Segment Start: SUPPLIED RECORDS

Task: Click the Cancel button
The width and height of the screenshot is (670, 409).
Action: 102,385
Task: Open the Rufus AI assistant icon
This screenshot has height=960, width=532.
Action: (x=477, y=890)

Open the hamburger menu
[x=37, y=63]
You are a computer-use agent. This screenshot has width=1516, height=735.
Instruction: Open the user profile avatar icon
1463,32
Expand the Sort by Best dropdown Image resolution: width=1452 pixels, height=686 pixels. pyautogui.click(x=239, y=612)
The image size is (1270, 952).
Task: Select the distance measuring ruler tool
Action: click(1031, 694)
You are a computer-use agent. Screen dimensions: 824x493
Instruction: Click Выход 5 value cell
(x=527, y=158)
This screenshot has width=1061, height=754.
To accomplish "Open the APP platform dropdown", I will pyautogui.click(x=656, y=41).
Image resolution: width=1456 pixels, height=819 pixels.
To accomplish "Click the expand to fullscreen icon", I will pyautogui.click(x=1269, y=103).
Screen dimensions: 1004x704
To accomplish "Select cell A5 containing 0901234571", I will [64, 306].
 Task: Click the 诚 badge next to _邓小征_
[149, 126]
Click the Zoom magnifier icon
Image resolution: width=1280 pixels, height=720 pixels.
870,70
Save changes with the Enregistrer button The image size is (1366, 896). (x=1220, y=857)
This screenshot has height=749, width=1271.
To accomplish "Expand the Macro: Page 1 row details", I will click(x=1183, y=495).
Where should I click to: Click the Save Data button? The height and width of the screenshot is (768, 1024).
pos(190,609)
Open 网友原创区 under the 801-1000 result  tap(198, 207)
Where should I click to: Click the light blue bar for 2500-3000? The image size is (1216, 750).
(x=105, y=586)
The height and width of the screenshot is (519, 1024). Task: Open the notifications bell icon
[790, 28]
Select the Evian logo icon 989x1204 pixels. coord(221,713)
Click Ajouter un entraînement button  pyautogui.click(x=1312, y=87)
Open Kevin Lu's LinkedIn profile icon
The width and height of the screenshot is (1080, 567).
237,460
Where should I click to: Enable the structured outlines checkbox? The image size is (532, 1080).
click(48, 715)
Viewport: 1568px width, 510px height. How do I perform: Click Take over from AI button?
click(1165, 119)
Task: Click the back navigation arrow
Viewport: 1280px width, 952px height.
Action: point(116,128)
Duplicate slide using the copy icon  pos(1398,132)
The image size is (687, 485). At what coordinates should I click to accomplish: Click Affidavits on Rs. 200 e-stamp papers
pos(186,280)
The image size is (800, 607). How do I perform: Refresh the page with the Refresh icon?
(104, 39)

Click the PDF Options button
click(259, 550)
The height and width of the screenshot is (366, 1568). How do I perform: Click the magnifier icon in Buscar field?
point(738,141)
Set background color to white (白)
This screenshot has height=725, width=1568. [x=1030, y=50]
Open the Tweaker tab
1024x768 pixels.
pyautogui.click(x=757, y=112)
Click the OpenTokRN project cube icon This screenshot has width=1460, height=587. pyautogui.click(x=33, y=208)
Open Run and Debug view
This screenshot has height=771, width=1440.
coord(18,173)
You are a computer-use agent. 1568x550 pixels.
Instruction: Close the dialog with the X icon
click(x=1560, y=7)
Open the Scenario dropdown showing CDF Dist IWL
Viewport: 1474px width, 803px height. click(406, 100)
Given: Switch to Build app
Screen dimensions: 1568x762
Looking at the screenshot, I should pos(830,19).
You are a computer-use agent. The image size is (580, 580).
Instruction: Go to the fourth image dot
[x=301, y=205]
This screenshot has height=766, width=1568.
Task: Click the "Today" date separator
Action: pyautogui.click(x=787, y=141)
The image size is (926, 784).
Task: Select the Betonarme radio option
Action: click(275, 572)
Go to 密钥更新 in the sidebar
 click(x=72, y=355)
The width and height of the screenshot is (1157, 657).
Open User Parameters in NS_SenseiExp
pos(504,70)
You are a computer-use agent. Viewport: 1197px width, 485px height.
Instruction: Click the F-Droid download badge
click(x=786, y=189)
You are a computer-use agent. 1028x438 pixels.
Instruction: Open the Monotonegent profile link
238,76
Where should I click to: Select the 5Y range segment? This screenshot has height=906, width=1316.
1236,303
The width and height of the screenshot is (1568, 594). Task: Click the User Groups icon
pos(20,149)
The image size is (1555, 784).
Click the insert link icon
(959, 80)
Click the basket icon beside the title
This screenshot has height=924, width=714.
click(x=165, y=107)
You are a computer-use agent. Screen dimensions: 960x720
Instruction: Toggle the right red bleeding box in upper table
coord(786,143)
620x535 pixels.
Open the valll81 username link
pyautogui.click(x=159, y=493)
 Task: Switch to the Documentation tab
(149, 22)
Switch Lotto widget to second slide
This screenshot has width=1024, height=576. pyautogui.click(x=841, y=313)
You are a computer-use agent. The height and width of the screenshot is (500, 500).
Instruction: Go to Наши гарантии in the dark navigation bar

Segment End: SUPPLIED RECORDS

Give the number of lines in the records where the word "navigation" shows up. Nothing else belongs in the reply.

2